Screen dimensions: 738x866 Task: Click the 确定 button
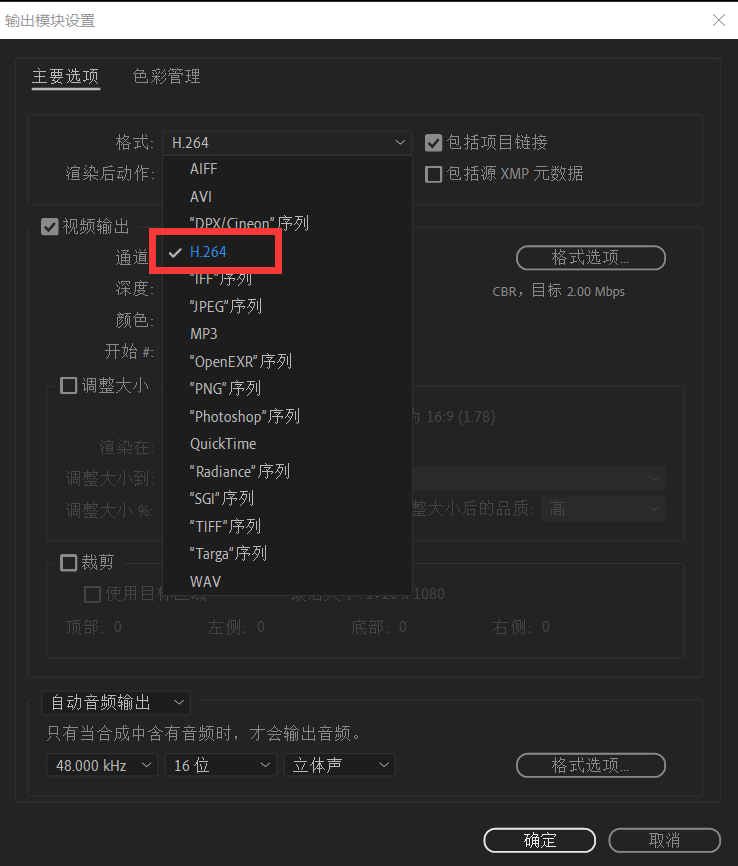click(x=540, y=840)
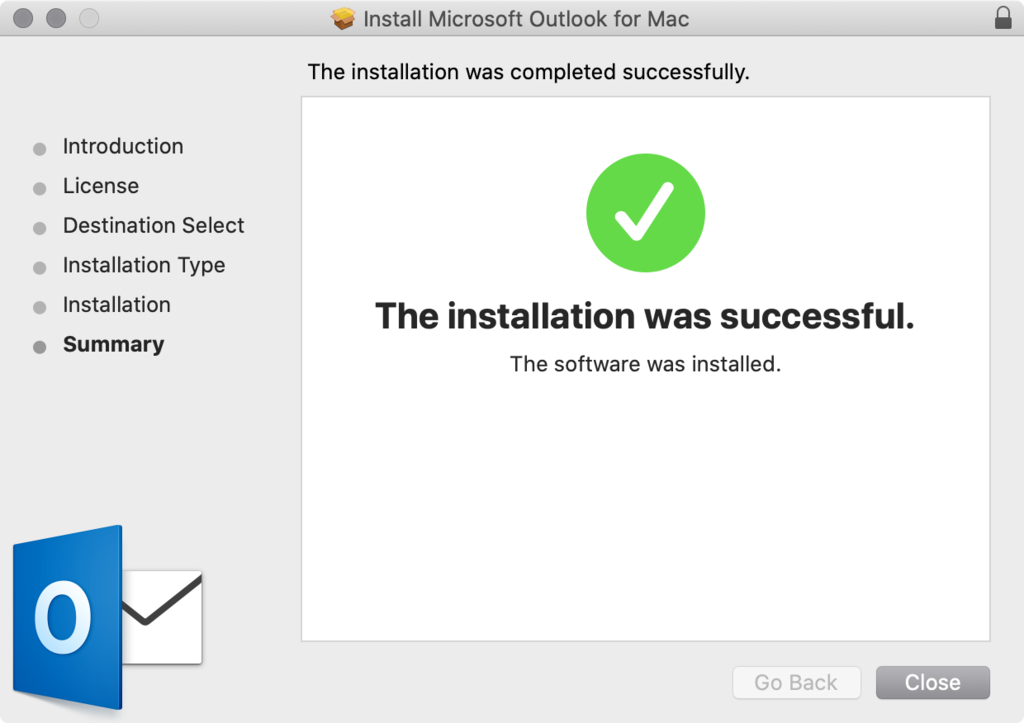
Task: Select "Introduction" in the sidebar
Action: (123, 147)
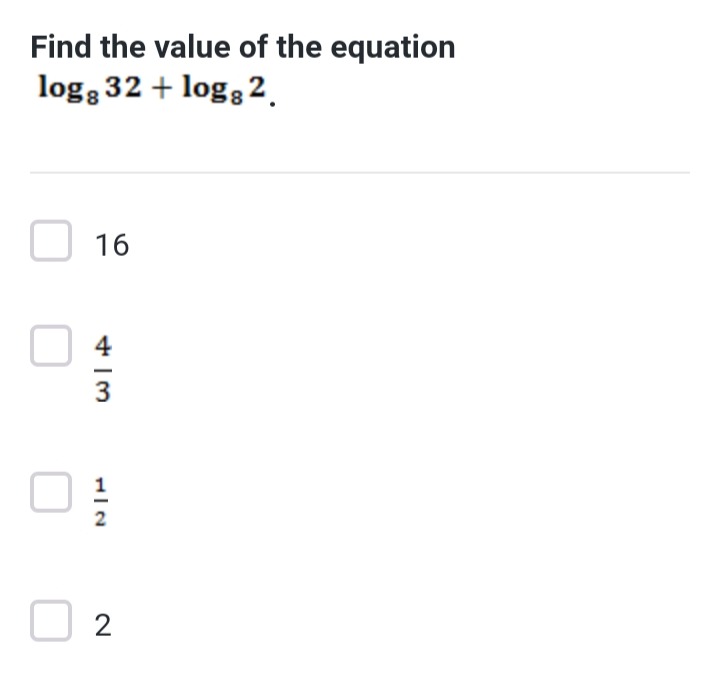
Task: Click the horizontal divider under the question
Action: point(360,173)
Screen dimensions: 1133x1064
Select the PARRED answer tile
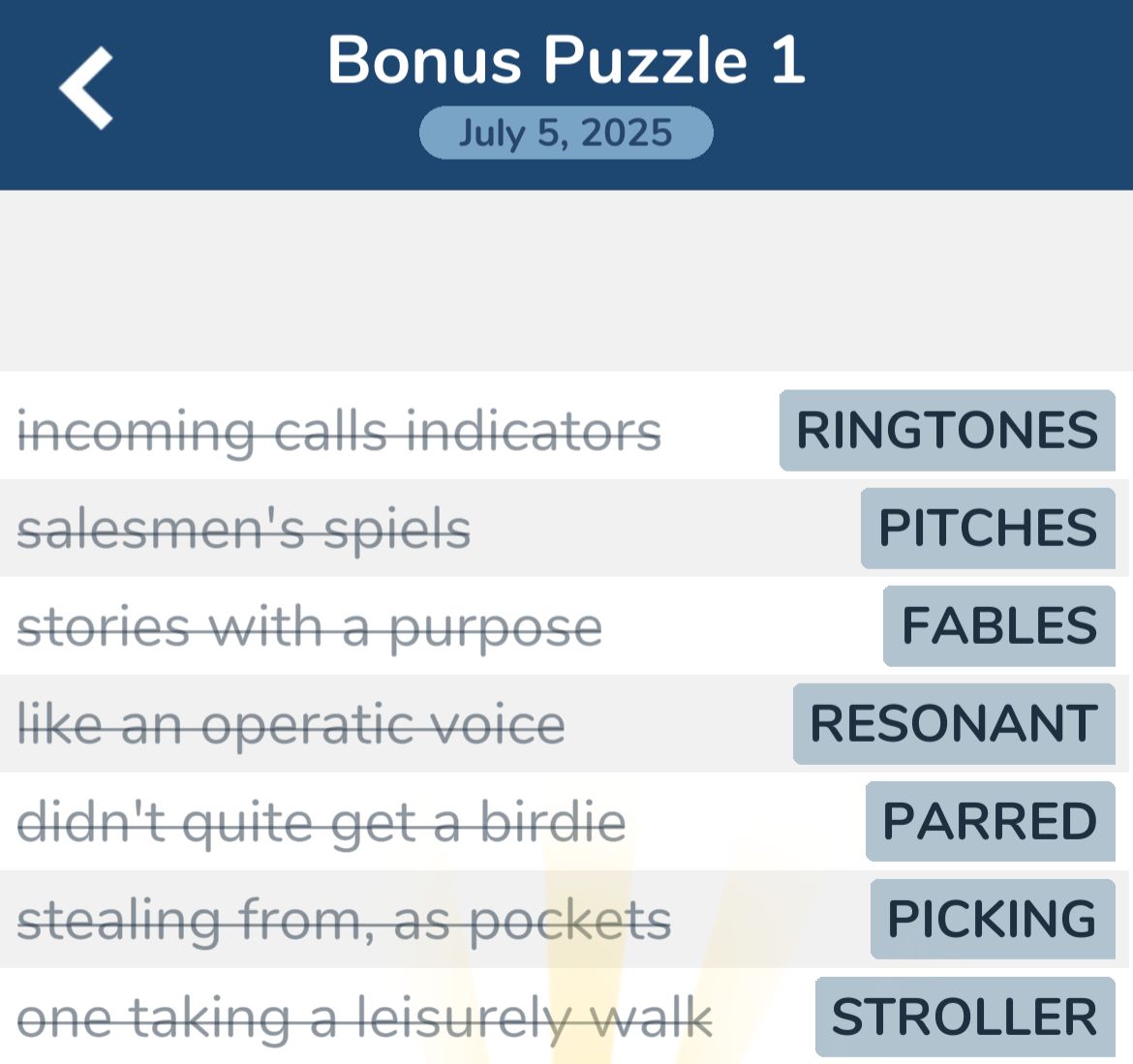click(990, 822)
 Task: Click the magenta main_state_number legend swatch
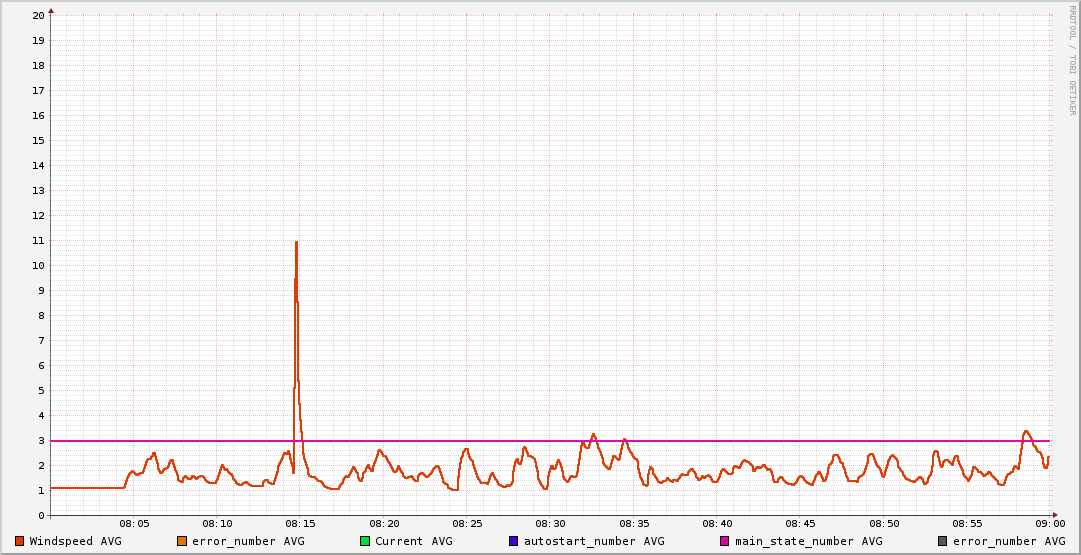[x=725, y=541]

[SET EXERCISE] Rewrite all of the records above, replacing "Screen dimensions" with "Display size" wherever it occurs and leaving everything else unchanged. Leave the pictures out of your answer.

[ANSWER IN FULL]
Display size: 738x866 Task: Click the 确定 button
click(x=540, y=840)
Task: Select "Introduction" in the sidebar
Action: (123, 147)
Task: Click the horizontal divider under the question
Action: point(360,173)
Display size: 1133x1064
Select the PARRED answer tile
click(990, 822)
 Task: Click the magenta main_state_number legend swatch
[x=725, y=541]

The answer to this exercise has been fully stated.